=== TASK TO CARRY OUT ===
Transcribe the stretch of entries below from the line with "1337x366 pixels." through the line with "Click the progress line between steps 2 and 3", exactly and with both ends included; leave out all other lines.

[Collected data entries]
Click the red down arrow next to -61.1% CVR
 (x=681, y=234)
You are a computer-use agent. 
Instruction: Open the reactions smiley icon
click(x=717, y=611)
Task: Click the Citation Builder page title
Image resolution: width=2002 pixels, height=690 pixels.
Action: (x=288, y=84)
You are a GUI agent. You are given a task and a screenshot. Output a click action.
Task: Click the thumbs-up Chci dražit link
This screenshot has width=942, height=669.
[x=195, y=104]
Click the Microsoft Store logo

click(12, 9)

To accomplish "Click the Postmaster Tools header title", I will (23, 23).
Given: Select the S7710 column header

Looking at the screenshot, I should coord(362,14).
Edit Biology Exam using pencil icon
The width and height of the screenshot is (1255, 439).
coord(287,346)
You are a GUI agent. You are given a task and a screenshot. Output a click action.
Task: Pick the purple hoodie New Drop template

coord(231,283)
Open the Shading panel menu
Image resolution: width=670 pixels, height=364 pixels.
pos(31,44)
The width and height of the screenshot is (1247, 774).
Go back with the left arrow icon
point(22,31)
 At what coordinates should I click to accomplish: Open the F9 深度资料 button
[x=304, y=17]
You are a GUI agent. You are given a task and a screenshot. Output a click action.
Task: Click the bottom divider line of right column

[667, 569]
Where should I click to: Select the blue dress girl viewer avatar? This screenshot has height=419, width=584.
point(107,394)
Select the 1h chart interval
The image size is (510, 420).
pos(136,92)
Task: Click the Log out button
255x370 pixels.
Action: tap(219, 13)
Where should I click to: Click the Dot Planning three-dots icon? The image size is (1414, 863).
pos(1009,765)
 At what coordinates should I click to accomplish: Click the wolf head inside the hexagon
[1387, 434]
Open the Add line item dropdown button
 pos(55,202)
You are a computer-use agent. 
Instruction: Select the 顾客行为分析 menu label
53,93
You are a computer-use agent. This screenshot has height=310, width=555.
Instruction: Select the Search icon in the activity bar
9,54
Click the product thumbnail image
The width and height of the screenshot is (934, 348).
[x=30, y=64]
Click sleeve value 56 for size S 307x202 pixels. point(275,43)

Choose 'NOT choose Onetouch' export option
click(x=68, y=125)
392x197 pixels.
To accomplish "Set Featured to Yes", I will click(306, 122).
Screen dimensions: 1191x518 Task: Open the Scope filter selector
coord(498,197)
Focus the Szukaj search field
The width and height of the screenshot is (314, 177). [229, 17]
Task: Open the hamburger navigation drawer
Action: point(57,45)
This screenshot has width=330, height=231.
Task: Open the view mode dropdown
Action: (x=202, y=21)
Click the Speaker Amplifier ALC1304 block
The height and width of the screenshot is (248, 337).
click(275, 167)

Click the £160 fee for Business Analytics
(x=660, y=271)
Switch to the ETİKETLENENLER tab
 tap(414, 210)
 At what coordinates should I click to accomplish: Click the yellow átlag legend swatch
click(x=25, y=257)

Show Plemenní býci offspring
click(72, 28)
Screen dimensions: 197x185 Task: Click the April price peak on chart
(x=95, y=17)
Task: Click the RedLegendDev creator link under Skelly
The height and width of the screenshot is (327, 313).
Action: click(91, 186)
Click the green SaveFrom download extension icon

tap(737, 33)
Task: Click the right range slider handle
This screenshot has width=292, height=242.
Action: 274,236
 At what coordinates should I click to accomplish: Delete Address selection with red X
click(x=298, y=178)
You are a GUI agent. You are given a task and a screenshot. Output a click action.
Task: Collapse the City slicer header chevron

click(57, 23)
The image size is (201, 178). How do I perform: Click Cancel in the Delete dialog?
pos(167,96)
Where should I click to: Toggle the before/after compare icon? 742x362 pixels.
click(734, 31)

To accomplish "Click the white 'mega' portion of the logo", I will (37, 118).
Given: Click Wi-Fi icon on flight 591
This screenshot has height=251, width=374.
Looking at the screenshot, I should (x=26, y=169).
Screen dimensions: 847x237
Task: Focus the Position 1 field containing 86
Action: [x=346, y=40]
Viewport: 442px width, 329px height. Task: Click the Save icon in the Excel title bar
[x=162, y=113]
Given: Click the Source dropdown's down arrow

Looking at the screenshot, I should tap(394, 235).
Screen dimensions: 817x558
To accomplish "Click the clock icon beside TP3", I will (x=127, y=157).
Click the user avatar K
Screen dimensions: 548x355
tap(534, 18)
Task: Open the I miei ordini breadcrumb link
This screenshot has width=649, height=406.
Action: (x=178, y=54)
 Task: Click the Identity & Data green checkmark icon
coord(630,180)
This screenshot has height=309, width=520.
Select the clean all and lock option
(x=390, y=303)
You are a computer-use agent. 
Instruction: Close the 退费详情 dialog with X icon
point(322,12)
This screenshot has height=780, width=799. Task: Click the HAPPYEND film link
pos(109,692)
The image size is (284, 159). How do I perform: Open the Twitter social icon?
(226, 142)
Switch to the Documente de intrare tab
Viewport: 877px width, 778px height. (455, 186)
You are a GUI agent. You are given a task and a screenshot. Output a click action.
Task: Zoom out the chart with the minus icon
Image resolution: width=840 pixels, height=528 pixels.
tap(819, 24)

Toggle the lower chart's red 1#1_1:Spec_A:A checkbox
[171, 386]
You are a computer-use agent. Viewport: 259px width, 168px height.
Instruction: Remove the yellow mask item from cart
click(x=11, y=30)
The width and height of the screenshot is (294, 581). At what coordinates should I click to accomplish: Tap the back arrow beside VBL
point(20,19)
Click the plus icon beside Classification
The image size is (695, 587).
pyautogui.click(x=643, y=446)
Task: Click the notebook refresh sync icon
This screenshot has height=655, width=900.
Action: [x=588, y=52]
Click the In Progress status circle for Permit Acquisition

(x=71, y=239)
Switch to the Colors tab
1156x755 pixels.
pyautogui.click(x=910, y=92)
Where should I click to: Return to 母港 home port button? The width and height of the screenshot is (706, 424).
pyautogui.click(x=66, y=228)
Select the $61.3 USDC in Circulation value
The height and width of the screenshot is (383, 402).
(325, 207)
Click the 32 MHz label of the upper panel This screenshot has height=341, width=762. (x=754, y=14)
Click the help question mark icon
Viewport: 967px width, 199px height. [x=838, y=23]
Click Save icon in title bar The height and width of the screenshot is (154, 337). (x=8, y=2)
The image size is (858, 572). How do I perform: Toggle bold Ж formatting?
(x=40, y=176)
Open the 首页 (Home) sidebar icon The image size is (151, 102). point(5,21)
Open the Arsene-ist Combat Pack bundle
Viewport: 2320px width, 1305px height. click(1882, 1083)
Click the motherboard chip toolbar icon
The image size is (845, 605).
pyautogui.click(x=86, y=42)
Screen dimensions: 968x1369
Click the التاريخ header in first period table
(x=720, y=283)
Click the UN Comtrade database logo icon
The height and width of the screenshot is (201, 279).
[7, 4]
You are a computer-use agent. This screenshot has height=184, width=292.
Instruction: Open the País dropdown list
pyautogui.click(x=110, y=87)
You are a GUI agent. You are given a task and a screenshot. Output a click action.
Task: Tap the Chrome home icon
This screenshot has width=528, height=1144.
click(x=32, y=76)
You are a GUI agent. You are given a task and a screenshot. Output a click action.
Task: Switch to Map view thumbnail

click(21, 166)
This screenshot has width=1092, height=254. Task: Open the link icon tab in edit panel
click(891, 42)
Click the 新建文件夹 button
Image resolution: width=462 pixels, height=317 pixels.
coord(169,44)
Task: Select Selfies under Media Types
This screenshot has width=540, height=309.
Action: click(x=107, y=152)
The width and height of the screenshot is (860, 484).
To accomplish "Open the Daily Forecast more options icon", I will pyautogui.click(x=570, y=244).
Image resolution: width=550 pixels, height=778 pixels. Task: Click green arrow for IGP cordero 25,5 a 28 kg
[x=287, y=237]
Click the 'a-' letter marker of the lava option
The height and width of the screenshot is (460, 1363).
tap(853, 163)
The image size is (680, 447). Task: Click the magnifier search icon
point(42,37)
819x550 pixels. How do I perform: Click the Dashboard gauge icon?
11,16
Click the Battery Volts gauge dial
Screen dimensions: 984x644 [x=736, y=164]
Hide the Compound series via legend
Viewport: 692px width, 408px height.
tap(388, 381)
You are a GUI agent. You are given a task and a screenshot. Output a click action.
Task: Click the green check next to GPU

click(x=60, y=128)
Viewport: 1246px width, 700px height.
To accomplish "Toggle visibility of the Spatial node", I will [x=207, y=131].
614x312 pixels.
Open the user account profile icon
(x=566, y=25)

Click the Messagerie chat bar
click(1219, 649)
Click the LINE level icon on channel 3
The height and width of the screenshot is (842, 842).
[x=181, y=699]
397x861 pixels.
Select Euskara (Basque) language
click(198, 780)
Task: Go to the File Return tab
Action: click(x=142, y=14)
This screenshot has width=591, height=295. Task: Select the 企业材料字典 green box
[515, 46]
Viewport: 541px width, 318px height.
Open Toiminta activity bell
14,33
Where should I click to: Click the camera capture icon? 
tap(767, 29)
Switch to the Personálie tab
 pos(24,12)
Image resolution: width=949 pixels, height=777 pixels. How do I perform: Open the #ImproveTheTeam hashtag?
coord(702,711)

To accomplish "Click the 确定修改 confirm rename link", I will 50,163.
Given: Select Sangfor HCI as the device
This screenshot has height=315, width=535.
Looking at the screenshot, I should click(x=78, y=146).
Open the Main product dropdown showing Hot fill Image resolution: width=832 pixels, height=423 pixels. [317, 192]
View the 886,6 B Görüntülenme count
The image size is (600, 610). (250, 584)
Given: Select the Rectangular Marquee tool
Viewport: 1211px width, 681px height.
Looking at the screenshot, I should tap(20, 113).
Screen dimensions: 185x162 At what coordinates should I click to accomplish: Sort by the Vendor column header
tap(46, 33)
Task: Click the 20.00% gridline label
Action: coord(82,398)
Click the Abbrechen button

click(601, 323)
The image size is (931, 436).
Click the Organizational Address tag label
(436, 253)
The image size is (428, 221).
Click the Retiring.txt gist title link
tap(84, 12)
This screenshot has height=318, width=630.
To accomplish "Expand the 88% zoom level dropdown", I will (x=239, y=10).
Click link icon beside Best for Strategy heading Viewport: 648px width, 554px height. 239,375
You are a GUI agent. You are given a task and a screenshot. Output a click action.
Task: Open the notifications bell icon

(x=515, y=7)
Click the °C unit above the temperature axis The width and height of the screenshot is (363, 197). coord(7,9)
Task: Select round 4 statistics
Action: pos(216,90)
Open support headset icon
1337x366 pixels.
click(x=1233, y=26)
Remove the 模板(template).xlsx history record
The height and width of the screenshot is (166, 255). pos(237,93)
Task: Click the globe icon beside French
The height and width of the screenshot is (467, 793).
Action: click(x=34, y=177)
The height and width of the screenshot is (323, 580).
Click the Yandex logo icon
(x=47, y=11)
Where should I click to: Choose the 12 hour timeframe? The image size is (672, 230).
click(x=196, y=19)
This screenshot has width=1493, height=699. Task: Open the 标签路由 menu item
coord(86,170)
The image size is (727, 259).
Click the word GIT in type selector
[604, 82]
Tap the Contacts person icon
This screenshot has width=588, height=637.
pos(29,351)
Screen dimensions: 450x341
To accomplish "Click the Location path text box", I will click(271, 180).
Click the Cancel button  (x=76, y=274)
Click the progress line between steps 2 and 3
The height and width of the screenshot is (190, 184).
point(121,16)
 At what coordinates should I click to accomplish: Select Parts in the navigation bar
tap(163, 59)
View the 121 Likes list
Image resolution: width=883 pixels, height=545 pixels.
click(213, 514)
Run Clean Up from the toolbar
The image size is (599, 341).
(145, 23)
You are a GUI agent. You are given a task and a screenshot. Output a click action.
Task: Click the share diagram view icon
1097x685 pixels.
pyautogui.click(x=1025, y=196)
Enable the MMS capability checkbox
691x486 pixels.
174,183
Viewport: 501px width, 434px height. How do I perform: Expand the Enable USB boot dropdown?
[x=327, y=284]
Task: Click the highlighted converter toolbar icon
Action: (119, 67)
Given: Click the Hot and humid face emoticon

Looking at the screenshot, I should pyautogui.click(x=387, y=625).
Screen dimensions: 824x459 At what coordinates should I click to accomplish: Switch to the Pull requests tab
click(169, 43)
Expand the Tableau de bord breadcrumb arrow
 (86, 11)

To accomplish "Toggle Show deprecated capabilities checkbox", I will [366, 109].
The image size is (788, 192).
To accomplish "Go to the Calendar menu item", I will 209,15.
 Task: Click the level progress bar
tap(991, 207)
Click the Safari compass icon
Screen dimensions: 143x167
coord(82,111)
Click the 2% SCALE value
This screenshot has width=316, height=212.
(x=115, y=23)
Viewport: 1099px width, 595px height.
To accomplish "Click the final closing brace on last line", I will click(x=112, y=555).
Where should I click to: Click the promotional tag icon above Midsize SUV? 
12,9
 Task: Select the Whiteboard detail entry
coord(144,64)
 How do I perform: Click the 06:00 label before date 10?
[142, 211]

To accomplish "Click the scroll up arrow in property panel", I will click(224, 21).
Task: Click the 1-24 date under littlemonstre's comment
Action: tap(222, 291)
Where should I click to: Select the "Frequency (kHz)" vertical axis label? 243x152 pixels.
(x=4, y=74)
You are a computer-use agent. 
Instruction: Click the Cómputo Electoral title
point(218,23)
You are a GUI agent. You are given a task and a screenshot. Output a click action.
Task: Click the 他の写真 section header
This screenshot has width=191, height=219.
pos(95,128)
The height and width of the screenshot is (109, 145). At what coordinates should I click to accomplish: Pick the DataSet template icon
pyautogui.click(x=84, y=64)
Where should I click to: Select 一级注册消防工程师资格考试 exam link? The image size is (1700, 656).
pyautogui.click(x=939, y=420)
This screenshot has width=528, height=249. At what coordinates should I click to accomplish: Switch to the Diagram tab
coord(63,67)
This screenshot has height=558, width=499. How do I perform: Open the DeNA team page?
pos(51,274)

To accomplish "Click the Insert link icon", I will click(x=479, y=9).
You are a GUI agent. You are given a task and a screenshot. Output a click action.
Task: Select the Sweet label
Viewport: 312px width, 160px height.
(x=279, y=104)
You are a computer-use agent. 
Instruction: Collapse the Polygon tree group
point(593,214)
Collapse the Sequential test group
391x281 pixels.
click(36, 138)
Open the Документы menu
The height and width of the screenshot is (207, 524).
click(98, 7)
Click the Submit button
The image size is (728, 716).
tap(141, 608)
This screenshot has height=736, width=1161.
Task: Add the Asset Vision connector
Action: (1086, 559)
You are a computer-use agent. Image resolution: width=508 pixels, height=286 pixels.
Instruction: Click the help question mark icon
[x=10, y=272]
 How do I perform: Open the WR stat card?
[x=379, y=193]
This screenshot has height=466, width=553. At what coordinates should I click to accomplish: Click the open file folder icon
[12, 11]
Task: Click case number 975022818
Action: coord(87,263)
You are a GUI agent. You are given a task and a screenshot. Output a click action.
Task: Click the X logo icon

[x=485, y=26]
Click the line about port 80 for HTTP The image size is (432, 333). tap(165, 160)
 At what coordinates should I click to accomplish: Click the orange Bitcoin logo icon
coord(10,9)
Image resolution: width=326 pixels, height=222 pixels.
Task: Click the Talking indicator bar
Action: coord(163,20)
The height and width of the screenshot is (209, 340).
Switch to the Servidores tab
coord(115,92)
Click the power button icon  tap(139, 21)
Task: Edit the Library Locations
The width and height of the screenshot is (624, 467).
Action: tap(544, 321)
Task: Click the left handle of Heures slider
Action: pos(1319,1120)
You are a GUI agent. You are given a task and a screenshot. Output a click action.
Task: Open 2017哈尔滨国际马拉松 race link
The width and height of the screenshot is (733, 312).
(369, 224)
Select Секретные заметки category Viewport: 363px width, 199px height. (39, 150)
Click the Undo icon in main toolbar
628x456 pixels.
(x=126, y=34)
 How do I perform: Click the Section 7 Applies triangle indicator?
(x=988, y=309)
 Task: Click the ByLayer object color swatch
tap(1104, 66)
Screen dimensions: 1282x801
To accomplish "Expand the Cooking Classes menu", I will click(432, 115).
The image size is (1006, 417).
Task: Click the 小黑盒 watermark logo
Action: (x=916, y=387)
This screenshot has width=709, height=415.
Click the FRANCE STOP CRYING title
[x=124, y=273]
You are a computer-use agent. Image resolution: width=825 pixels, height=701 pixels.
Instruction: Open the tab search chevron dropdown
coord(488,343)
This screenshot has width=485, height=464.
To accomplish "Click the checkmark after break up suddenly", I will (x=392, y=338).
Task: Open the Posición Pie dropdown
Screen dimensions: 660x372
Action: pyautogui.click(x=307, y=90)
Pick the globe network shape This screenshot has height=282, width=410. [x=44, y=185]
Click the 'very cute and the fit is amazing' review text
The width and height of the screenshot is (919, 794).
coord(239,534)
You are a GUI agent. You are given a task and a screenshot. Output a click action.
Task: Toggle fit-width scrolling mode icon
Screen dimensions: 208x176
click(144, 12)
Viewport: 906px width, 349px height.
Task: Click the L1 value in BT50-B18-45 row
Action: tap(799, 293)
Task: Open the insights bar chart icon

=== FINISHED EXERCISE ===
1337x366 pixels.
click(x=1233, y=26)
Remove the 模板(template).xlsx history record
The height and width of the screenshot is (166, 255). pos(237,93)
Task: Click the globe icon beside French
The height and width of the screenshot is (467, 793).
Action: click(x=34, y=177)
The height and width of the screenshot is (323, 580).
Click the Yandex logo icon
(x=47, y=11)
Where should I click to: Choose the 12 hour timeframe? The image size is (672, 230).
click(x=196, y=19)
This screenshot has width=1493, height=699. Task: Open the 标签路由 menu item
coord(86,170)
The image size is (727, 259).
Click the word GIT in type selector
[604, 82]
Tap the Contacts person icon
This screenshot has width=588, height=637.
pos(29,351)
Screen dimensions: 450x341
To accomplish "Click the Location path text box", I will click(271, 180).
Click the Cancel button  (x=76, y=274)
Click the progress line between steps 2 and 3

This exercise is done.